Il leader della Lega è tutte le sere in diretta a mezzanotte – lui che Tiktok lo presidia dal lontano 2019, come l'alleata Meloni – per raccogliere le idee, dice. In verità circolano principalmente video in cui si ritrova con cappellini e baffi finti a urlare "la droga è merda, la droga è merda". E ancora: "Fatti un mirto o un limoncello piuttosto". Ma qui parliamo di un habitué. La figura peggiore la stanno facendo i neofiti.

Da qualche mese anche Giuseppe Conte ha investito molto sulla sua comunicazione su Tiktok, con un tocco che ritorna sempre. Il suo "occhio ragazzi", con cui introduce una serie di video per criticare la destra, è stucchevolmente paternalistico. Della serie: vi stanno imbrogliando, ma non siete capaci di accorgervene da soli. Anche no.

Carlo Calenda è arrivato su Tiktok con una premessa neanche troppo sottintesa: ‘sto social fa schifo, gli unici contenuti sono balletti e make up. Così il leader di Azione si propone di parlare di libri, di mostre e di cultura. "Lo so che non è molto comune", dice. Ma che ne sa poi lui di cosa è comune su un social che non conosce e su cui si è iscritto – teoricamente – di sua spontanea volontà? Tanta spocchia. Della serie: mo so' arrivato io che vi spiego la cultura, giovani ignoranti.

Ma oggi è stata la vera giornata della svolta: il primo settembre – ad appena 25 giorni dal voto delle elezioni politiche – sbarcano su Tiktok anche Matteo Renzi, Silvio Berlusconi e il Partito Democratico. Il leader di Italia Viva ha esordito così: "Per molti di voi sono un esperto di first reaction shock o di shish". Perché si sa, i giovani mica sanno chi sei, essendo tutti scemi. Ti devi presentare in modo ridicolo, è meglio.

Berlusconi ha tirato fuori un linguaggio ancora più ridicolo, chiudendo il video d'esordio sillabando Tiktok mentre agita la testa a destra e sinistra. D'altronde diceva che bisogna parlare all'elettore medio come se fosse un dodicenne. Ora finisce per parlare ai giovani come fossero neonati.
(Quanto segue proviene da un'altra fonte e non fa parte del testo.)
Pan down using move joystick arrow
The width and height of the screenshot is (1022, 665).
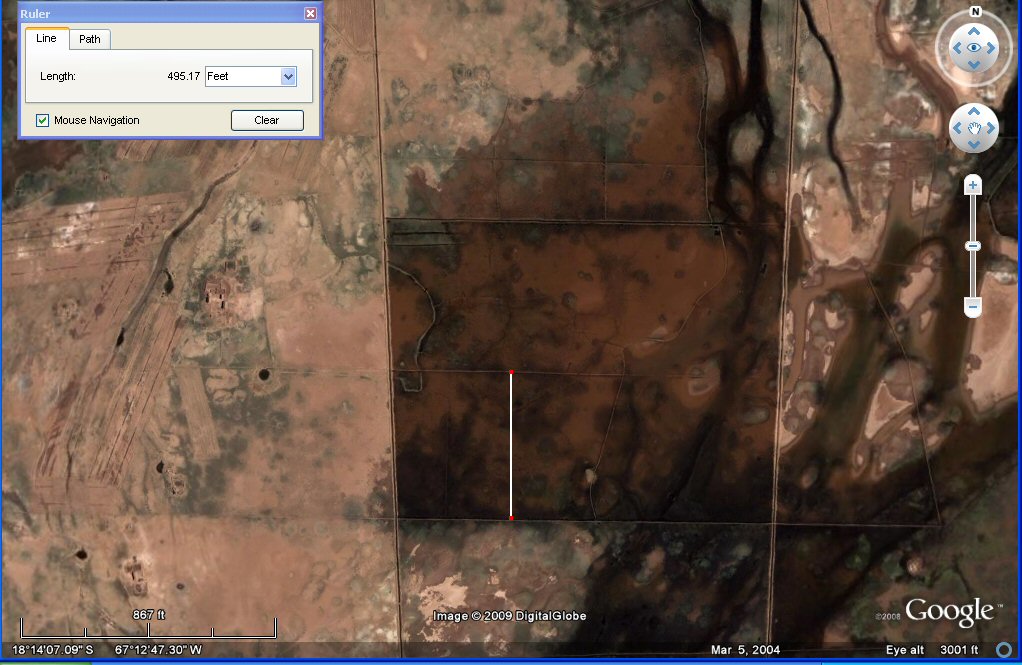click(x=974, y=144)
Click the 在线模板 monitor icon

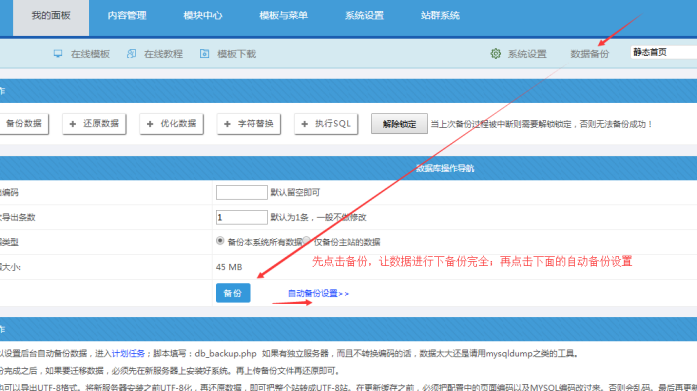tap(58, 54)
L'effetto, alla fine, è quello del nonno cringe di cui tutti si vergognano.

Il Partito Democratico, infine, sfodera un video di presentazione in cui parla Alessandro Zan, deputato dem noto per il disegno di legge che porta il suo nome e per le battaglie contro l'omotransfobia. Insomma, il Pd si gioca l'unica carta forte che ha rispetto ai giovani. L'unico tema su cui – il principale partito progressista italiano, o almeno così si definiscono – sia riuscito in minima parte a coinvolgere le nuove generazioni. Per il resto i giovani, sui diritti, vanno avanti da soli.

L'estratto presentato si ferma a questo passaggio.